Empty Rhetoric

It’s been surreal watching people excuse the words of Republican presidential candidates–most prominently but nothing like exclusively Donald Trump–as empty rhetoric we don’t really have to worry about. I wrote this on Facebook yesterday, in the aftermath of the murders at Planned Parenthood. Someone asked for it to be sharable as a blog post as well.

Once upon a time, a politician telling you he (mostly “he” then) was pro-life meant that you knew who contributed to his campaign. He wasn’t going to actually do much of anything about it. He could get elected talking about it, but action risked re-election in most places. Besides, the courts weren’t terribly friendly to the idea. He could point to them if his constituents wanted to know why he wasn’t getting anywhere.

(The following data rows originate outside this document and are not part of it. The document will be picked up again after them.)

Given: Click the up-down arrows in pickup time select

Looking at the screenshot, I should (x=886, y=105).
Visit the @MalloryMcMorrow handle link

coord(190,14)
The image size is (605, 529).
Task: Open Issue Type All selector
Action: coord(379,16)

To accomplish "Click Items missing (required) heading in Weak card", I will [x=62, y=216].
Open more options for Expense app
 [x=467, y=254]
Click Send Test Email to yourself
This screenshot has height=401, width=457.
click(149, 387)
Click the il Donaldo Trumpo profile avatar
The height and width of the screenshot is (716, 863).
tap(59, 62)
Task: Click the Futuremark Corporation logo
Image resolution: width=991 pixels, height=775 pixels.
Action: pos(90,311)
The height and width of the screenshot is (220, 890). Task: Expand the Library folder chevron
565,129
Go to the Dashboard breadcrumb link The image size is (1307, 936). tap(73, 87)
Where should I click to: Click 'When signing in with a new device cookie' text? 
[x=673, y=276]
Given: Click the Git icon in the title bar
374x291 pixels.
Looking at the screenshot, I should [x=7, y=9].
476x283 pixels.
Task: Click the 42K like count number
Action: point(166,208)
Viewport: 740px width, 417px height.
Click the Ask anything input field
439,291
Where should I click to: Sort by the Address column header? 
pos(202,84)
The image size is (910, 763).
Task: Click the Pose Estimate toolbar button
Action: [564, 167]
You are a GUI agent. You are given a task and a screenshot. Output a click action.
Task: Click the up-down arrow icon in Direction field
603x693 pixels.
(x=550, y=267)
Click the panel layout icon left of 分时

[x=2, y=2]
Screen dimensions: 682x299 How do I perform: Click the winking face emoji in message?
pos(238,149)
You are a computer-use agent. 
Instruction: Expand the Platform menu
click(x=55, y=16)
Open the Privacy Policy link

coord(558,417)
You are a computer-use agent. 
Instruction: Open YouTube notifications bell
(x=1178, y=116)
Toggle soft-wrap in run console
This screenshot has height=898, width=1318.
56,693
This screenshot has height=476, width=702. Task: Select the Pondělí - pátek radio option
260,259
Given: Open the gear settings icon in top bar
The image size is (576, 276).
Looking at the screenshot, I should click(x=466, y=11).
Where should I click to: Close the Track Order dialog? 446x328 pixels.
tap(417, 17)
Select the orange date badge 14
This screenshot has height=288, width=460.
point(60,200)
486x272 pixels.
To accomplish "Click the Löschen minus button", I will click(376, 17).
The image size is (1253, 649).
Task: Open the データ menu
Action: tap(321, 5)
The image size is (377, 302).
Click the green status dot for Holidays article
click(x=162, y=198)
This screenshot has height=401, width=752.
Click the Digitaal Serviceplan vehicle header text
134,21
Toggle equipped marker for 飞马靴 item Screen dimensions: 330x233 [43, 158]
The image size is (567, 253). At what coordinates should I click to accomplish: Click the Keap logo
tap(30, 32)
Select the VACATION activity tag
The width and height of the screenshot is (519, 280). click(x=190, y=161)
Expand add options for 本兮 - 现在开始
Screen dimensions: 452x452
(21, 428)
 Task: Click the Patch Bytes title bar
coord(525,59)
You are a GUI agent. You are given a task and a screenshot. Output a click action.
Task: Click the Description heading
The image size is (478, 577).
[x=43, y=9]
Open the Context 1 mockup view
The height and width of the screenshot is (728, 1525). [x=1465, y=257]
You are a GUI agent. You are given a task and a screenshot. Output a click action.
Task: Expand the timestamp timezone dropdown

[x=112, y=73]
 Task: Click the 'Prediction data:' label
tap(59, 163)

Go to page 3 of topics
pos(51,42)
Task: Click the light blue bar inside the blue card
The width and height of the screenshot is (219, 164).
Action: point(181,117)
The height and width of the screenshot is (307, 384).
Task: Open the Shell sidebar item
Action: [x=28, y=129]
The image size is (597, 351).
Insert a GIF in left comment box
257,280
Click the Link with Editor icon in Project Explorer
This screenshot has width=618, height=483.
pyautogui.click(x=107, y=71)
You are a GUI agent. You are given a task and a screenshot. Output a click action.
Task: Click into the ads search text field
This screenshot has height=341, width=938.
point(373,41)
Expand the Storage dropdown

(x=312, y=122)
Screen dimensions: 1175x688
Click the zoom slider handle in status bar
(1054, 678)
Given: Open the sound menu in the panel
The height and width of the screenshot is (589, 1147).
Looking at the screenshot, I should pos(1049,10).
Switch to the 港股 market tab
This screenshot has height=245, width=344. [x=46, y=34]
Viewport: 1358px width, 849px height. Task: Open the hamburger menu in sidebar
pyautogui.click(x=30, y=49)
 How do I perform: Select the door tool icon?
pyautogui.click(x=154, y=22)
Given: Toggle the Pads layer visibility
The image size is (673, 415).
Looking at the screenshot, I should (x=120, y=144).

As a country, we got comfortable electing these people. It didn’t do any harm, you see. Abortion wasn’t really in danger. We could vote for the people who promised us comfort in suburbia, safety from the furreign and dark people, freedom to become rich, good gas prices, or whatever other illusion they thought would appeal. We didn’t have to be responsible.

But there were always true believers among those men positioning themselves as righteous. We didn’t believe they’d fuck with the courts, because theirs was supposed to be empty rhetoric. They did it anyway; they care about their beliefs, not ours.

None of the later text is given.